Robin Hanson recently wrote, "Recently AI risk has become something of an industry, with far more going on than I can keep track of. Many call working on it one of the most effectively altruistic things one can possibly do. But I’ve searched a bit and as far as I can tell that foom scenario is still the main reason for society to be concerned about AI risk now." (By "foom scenario" he means a local intelligence explosion where a single AI takes over the world.) In response, I list the following additional reasons to work urgently on AI alignment.

  1. Property rights are likely to not hold up in the face of large capability differentials between humans and AIs, so even if the intelligence explosion is likely global as opposed to local, that doesn't much reduce the urgency of working on AI alignment.

  2. Making sure an AI has aligned values and strong controls against value drift is an extra constraint on the AI design process. This constraint appears likely to be very costly at both design and run time, so if the first human level AIs deployed aren't value aligned, it seems very difficult for aligned AIs to catch up and become competitive.

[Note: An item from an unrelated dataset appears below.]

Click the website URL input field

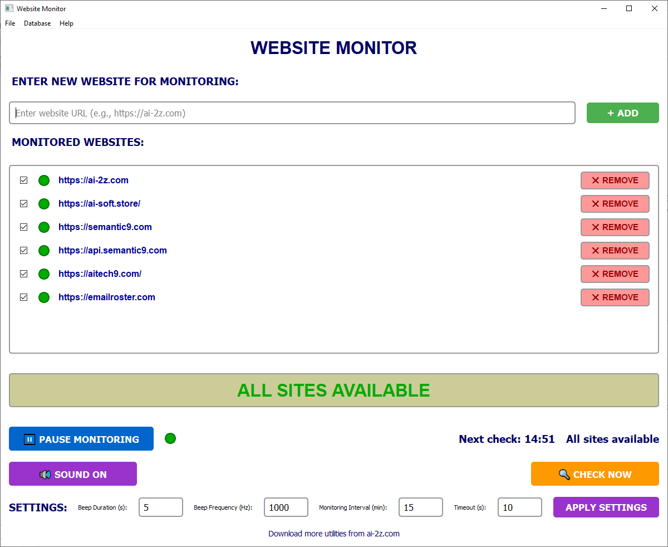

  3. AIs' control of the economy will grow over time. This may happen slowly in their time frame but quickly in ours, leaving little time to solve value alignment problems before human values are left with a very small share of the universe, even if property rights hold up.

  4. Once we have human-level AIs and it's really obvious that value alignment is difficult, superintelligent AIs may not be far behind. Superintelligent AIs can probably find ways to bend people's beliefs and values to their benefit (e.g., create highly effective forms of propaganda, cults, philosophical arguments, and the like). Without an equally capable, value-aligned AI to protect me, even if my property rights are technically secure, I don't know how I would secure my mind.